Stored data
- Opening Delimiter -
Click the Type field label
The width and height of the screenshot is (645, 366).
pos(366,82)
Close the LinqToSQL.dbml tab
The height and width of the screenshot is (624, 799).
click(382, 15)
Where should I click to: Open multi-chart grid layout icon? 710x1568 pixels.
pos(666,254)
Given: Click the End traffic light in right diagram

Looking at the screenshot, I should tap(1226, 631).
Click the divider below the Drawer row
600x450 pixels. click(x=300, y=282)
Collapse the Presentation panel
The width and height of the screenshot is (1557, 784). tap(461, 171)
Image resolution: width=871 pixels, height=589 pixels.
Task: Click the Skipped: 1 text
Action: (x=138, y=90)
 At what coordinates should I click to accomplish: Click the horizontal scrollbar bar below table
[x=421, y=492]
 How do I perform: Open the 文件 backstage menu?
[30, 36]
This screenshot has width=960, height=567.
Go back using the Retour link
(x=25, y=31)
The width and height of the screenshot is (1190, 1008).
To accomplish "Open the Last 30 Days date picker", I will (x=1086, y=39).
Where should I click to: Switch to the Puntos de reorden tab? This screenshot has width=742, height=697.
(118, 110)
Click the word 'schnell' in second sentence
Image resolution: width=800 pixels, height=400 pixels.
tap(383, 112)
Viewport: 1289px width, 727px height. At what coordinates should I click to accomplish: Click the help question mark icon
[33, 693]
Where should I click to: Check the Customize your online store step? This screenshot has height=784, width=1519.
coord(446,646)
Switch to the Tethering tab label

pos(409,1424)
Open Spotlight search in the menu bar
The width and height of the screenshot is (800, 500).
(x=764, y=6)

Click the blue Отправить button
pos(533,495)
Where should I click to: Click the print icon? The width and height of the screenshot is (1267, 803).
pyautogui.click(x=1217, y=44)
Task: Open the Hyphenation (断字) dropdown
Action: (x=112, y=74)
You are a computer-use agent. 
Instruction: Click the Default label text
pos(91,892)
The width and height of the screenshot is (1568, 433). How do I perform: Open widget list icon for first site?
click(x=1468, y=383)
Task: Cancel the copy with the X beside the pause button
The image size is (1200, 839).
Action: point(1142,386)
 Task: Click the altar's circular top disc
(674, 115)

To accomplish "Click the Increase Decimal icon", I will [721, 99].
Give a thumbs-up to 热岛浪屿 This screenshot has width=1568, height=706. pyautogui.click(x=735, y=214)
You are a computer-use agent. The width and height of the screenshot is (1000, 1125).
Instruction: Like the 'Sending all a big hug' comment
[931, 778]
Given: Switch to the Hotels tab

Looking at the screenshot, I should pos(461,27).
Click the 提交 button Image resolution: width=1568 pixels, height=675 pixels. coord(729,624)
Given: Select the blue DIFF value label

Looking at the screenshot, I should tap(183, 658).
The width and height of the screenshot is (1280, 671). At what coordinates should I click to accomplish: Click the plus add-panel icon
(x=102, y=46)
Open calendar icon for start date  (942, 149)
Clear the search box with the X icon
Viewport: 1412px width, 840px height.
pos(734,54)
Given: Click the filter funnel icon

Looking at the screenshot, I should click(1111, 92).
- Closing Delimiter -
PROBLEM STATEMENT — Copy out the lines above with "computer" in them.

RESPONSE TO THIS EXERCISE —
You are a computer-use agent. 
You are a computer-use agent. The width and height of the screenshot is (1000, 1125).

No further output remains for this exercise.